▶ **Extract to read**
_____

On May 21 she had the dressing on her wound changed and she was then discharged home on May 25.

However, the court heard evidence from Dr Emma Read, Miss Jewell's registered GP, that stated she was seen by a doctor on June 21 after complaining the wound was still not healing.

While the doctor said she presented with no fever, a normal pulse rate and respiratory levels, there was some redness around the wound and so she was prescribed the antibiotic flucloxacillin.

On June 25 another doctor at the practice saw Miss Jewell and noted the wound had begun to heal and had no redness or swelling.

She was seen by a doctor on June 21 after complaining the wound was still not healing.
She was seen by a doctor on June 21 after complaining the wound was still not healing.

However, on July 7, Miss Jewell called again, complaining of itching and heat coming from the wound and suggested the infection may have returned.

She expressed concerns that an infection could lead to infective endocarditis, where infective bacteria settles in the heart lining which those with heart diseases are more prone to.

Miss Jewell was prescribed further antibiotics and a swab was performed on the site which confirmed she was suffering from a staphylococcus aureus.

But the court heard Miss Jewell's other consultants, including those at West Suffolk Hospital and the Royal Brompton, were not informed of this finding by the GP.

On July 21 Miss Jewell presented at West Suffolk Hospital A&E after another bleed from the vein.

Dr Jonathan Boyle, the consultant who saw her during this visit, described the bleeding as 'controlled' and planned for Miss Jewell to be seen at Addenbrooke's Hospital in Cambridge on July 29 for a scan and treatment.

On that date, Miss Jewell had a sclerotherapy procedure - where a substance is injected into the site to shrink and close off the vein - which went ahead without complications.

However, just four hours later, the inquest was told Miss Jewell returned to A&E 'extremely unwell' with a high fever and signs of sepsis.

She was stabilised at West Suffolk Hospital and then transferred to the Royal Brompton where, despite treatment, she died on August 12.

just four hours later, the inquest was told Miss Jewell returned to A&E 'extremely unwell' with a high fever and signs of sepsis. Picture: Mark Westley
just four hours later, the inquest was told Miss Jewell returned to A&E 'extremely unwell' with a high fever and signs of sepsis. Picture: Mark Westley

Dr Boyle said there was no evidence in records that staff who did the sclerotherapy procedure noted any signs of infection at the time and called it 'extremely unlikely' that the injection played any part in the infection.

_____

▶ **Given entries**
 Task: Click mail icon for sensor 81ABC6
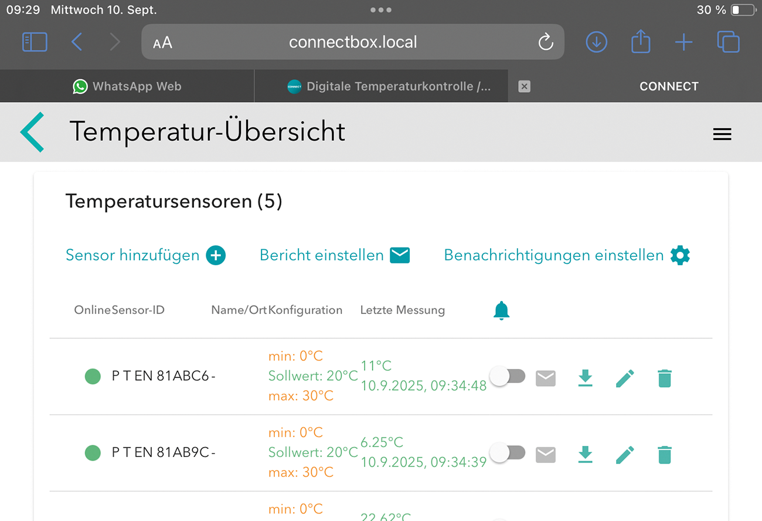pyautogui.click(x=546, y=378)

_____

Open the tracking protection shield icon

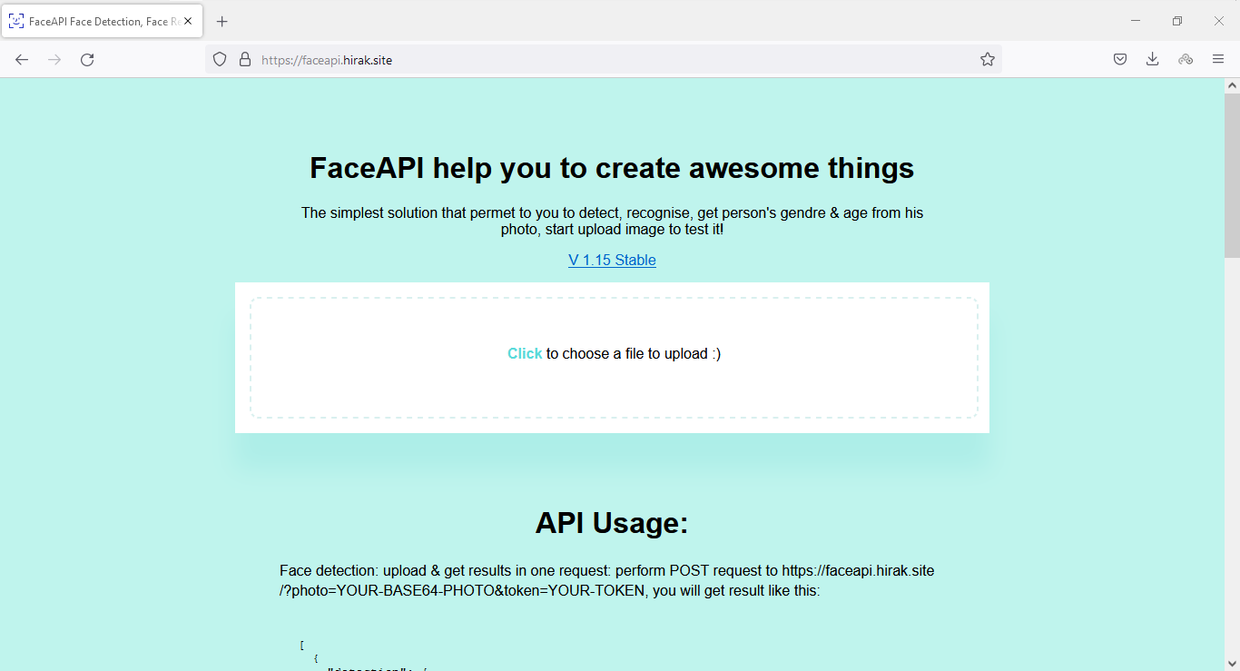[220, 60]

_____

▶ **Work task 1**
List every calendar date mentioned in the inquest report, in the order it appears.
▶ **Work task 2**
Print the passage of the inquest report that starts at the words "However, on July" and ends after the words "a staphylococcus aureus.".
▶ **Work task 3**
Write what comes next in the inquest report, continuing from its last sentence.
You do not need the listing for this work.

▶ **Written answer 1**
May 21
May 25
June 21
June 25
July 7
July 21
July 29
August 12

▶ **Written answer 2**
However, on July 7, Miss Jewell called again, complaining of itching and heat coming from the wound and suggested the infection may have returned.

She expressed concerns that an infection could lead to infective endocarditis, where infective bacteria settles in the heart lining which those with heart diseases are more prone to.

Miss Jewell was prescribed further antibiotics and a swab was performed on the site which confirmed she was suffering from a staphylococcus aureus.

▶ **Written answer 3**
He said: "I'd be fairly confident that my colleagues wouldn't have gone ahead with the procedure if she seemed unwell at the time."

"This is a very sad case and from my perspective we were all trying to do our best to prevent something that might've been life threatening," he later added.

In court today, Dr Isma Rafiq, a consultant cardiologist from Royal Brompton where Stephanie was a registered patient and visited specialists, said she and other clinicians were never informed of the infection by the GP.

In fact, Dr Rafiq said she was not told Miss Jewell had an open wound until she was transferred into the hospital.

While Dr Read told the court it was not the surgery's practice to do so, Dr Rafiq said knowledge of her GP consultations would have been 'helpful'.

Dr Rafiq told the court when Miss Jewell arrived at Royal Brompton they found 'pockets of infection' all over the heart and found seeding of infection in the lungs.

When asked if she thought the leg wound should have been dealt with earlier, she said: "I think it should have been dealt with earlier, yes. I totally agree with that."

Coroner Nigel Parsley branded the incident a 'failure to communicate' and called it a 'clear missed opportunity', but said evidence did not show the outcome would have been any different if the information had been passed on.

Mr Parsley confirmed the death was caused by multi-organ failure as a result of infective endocarditis (heart infection) contributed to in some way by complex congenital heart disease and hepatic cirrhosis (scarring of liver).

He concluded Miss Jewell died of natural causes and called her death "tragic."